Carol Ortega, high school program administrator at Long Beach Unified School District, explained how the program works in an interview with the Highlander. She explained that it is a collaborative partnership between LBCC, Long Beach Unified School District (LBUSD) and Long Beach California State University (CSULB) that “allows any student who graduates from any high school of LBUSD can go to LBCC for the first semester for free.”
“They can then get the second semester for free if they maintain a good standing of 2.0 GPA and have completed 12 units,” said Ortega. After two years, the students are eligible to attend CSULB if they are able to achieve the minimum transfer requirement.
The Long Beach program has been successfully running since 2008 with funding from the state through the CCC Chancellor’s Office of about $1.5 million as well as additional funding through fundraising efforts in the community and private sources. “Since the program started, more than 13,000 students have signed up for at least one free semester at LBCC and the number of LBUSD graduates who enrolled at CSULB increased by 71 percent,” stated The Press-Enterprise.
Paul Feist, Vice Chancellor for Communication at the CCC Chancellor’s Office, mentioned in an interview with the Highlander that, “in some cases, the program will cover all fees for students based on a set of criteria for a year or maybe two years. In other cases, public partnerships will provide additional resources to cover things like transportation, books or something else to help students afford college.” There is no direct aid from the federal Department of Education for the College Promise programs, but students are still eligible for Pell Grants and Free Application for Federal Student Aid (FAFSA) to supplement their education costs.

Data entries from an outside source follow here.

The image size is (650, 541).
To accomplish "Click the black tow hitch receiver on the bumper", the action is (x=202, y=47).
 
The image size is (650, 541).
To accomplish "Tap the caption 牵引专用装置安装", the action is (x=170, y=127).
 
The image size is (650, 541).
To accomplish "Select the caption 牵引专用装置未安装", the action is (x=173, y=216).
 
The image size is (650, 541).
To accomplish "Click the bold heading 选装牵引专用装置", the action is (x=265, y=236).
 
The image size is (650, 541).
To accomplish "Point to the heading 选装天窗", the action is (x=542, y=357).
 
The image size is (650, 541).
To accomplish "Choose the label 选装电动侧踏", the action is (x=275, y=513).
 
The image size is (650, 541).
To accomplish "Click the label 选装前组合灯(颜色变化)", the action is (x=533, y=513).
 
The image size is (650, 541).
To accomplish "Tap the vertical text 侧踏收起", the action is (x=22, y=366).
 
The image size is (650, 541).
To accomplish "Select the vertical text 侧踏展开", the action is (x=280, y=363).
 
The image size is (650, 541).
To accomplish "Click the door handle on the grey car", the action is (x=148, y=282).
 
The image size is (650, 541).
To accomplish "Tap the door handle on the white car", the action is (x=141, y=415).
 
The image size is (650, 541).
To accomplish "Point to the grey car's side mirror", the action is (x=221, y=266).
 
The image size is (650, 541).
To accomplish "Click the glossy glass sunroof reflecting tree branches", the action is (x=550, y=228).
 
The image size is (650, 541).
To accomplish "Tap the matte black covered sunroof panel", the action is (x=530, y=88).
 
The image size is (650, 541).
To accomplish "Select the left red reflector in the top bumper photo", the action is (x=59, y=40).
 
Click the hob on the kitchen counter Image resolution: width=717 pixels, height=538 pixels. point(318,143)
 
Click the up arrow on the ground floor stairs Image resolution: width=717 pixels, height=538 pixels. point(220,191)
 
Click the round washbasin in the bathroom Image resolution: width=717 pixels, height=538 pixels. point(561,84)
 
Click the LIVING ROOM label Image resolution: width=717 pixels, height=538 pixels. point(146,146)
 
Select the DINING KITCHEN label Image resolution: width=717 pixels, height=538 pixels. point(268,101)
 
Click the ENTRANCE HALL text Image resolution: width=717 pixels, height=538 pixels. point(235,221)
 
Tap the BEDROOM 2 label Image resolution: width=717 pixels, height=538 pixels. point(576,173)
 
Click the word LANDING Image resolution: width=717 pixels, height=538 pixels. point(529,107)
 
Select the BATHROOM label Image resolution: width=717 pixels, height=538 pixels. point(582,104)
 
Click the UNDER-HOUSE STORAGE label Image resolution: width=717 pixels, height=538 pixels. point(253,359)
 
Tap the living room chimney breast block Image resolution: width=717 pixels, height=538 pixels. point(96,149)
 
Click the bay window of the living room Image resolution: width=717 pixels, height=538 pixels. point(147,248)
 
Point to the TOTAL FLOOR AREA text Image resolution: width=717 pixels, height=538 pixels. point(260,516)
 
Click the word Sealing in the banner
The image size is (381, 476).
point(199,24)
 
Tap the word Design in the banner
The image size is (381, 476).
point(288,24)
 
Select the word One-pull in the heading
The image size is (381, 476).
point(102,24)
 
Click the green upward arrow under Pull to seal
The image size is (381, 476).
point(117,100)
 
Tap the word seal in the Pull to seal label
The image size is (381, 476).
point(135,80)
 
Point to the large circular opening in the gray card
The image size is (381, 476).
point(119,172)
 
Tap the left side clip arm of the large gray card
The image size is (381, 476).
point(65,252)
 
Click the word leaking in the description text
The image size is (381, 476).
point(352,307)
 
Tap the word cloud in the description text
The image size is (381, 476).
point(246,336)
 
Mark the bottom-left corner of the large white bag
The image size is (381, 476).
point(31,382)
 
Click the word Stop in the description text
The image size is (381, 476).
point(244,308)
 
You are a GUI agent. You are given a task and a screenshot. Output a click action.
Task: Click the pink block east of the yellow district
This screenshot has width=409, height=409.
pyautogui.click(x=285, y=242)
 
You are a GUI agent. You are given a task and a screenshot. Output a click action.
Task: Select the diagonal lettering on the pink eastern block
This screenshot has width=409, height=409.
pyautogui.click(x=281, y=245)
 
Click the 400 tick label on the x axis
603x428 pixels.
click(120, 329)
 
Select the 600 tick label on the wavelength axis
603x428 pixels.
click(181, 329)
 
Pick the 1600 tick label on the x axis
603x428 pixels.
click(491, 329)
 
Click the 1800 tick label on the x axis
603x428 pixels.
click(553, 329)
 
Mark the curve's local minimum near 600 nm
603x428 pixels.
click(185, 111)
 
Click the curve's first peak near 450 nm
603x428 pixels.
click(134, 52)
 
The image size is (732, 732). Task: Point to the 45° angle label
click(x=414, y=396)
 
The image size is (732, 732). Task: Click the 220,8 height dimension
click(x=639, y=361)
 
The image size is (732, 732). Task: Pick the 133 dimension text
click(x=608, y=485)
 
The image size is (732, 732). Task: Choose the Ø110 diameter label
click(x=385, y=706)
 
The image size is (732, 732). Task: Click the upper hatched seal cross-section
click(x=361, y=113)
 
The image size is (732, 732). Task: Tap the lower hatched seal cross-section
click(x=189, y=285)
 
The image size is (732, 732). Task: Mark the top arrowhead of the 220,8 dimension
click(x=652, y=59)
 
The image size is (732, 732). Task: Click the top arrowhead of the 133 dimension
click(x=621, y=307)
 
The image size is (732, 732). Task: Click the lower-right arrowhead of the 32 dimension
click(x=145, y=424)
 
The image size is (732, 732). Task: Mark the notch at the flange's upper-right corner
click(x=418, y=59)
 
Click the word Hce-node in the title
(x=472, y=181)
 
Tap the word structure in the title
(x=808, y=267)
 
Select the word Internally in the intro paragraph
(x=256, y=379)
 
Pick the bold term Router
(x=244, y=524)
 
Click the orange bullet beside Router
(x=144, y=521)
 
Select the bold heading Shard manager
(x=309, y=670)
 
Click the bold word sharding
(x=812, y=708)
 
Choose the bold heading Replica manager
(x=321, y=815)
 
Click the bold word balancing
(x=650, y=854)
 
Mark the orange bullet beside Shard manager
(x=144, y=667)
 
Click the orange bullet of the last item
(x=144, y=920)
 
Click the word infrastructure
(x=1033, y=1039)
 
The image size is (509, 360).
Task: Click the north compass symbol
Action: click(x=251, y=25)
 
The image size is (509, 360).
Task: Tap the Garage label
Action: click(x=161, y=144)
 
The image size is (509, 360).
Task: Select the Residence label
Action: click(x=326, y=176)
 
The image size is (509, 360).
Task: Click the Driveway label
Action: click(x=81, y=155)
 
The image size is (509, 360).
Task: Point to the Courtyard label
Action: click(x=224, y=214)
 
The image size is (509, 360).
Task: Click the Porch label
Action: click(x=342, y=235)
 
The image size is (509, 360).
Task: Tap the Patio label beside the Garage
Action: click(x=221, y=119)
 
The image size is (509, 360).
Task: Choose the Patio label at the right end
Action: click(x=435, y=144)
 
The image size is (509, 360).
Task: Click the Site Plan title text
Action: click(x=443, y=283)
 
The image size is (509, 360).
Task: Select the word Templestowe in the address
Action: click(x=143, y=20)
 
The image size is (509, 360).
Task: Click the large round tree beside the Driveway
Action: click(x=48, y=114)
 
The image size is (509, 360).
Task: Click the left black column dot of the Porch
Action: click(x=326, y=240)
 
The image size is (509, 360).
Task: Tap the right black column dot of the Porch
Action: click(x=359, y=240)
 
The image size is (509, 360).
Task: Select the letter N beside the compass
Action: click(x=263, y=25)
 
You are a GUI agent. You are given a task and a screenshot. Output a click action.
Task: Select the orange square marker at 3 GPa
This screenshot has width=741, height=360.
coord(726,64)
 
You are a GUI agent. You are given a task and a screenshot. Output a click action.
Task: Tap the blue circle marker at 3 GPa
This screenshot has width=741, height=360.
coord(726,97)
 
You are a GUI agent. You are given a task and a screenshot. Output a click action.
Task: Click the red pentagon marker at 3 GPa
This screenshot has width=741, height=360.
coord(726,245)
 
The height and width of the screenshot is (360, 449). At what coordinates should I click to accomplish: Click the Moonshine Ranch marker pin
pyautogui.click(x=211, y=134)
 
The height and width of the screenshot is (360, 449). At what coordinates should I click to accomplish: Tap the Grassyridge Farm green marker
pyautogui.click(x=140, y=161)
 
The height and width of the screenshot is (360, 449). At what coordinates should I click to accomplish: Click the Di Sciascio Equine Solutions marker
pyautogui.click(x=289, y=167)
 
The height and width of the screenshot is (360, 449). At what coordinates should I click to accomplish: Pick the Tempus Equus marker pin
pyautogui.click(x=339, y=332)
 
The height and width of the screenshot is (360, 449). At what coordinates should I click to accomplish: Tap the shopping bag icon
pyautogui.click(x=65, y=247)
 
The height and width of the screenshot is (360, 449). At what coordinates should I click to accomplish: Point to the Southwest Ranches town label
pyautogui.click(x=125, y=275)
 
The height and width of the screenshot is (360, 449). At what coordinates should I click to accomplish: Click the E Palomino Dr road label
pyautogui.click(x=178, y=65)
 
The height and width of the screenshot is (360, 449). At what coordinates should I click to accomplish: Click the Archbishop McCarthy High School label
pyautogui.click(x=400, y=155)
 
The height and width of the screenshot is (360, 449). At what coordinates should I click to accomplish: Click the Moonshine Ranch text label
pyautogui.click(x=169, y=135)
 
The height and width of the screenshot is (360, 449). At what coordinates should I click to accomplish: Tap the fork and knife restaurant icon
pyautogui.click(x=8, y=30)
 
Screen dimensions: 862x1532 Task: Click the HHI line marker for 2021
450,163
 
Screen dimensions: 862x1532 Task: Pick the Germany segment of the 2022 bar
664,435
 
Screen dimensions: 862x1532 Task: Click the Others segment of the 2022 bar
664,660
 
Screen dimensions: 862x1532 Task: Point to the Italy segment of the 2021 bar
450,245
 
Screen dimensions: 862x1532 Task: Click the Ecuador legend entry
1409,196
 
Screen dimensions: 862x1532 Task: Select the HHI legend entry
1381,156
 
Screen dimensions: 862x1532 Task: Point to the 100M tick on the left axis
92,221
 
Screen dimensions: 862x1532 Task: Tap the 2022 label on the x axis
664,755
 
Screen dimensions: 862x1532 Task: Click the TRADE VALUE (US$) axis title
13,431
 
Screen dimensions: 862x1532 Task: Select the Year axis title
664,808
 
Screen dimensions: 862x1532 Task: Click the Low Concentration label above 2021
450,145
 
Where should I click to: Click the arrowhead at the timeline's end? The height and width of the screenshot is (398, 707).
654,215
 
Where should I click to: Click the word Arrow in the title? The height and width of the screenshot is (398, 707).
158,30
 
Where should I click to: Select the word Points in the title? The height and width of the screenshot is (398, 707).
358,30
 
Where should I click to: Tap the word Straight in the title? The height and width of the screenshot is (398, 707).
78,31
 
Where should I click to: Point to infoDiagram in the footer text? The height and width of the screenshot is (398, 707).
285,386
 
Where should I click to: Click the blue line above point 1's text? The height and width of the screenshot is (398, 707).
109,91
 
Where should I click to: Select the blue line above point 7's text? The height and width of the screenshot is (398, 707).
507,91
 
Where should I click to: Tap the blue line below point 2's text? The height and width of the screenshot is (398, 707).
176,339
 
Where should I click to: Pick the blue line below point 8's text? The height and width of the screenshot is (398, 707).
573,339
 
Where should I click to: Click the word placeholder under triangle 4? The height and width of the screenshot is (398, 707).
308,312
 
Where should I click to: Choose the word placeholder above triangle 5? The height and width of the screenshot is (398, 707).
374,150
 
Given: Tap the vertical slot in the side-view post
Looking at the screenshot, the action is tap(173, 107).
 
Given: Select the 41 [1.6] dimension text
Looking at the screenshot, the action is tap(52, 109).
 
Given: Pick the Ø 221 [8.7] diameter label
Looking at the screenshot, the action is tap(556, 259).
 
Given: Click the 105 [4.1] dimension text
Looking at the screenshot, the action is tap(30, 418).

Feist also believes that there’s more than just the financial benefits for students who participate in this program because “there’s really a great value in these partnerships of aligning the K-12 students and districts with higher education, specifically community colleges. It exposes K-12 students from an early age to possibilities of going on to college or community college and transferring to a four-year institution,” said Feist.
Feist also mentioned that all the programs “still really vary in structure from community to community. They tailor to meet the needs of the students and the community in that area. So really there’s kind of a variety of elements that are included in the partnerships.”
Moreno Valley College started a similar program, called the “First-Year Experience Program” (FYE), in May of 2017 following the approval of the Chancellor’s office. Director of FYE at Moreno Valley, Edward Alvarez, explained the specifics to the Highlander. “Looking at our equity planning, looking at our demographics of our students, we know that we have a high number of students that graduate from high school that don’t continue on to higher education for many different reasons,” said Alvarez.
He explained that this was caused by socioeconomic inequalities of the demographic area that did not allow them the ability to buy books or afford transportation. “The goal of the program is to “remove some of this stress from them. Have them pursue higher education and in an environment where they don’t have to worry about such small issues.” Moreno Valley works in partnership with Moreno Valley Unified School District as well as Val Verde Unified School District and is expected to enroll up to 500 students for the school year of 2017-2018 under FYE.
Alvarez concluded that College Promise programs main intent is to focus on increasing access to higher education for all students by addressing the financial barriers and hopes that it will influence similar tuition free programs for other public higher education institutions as well.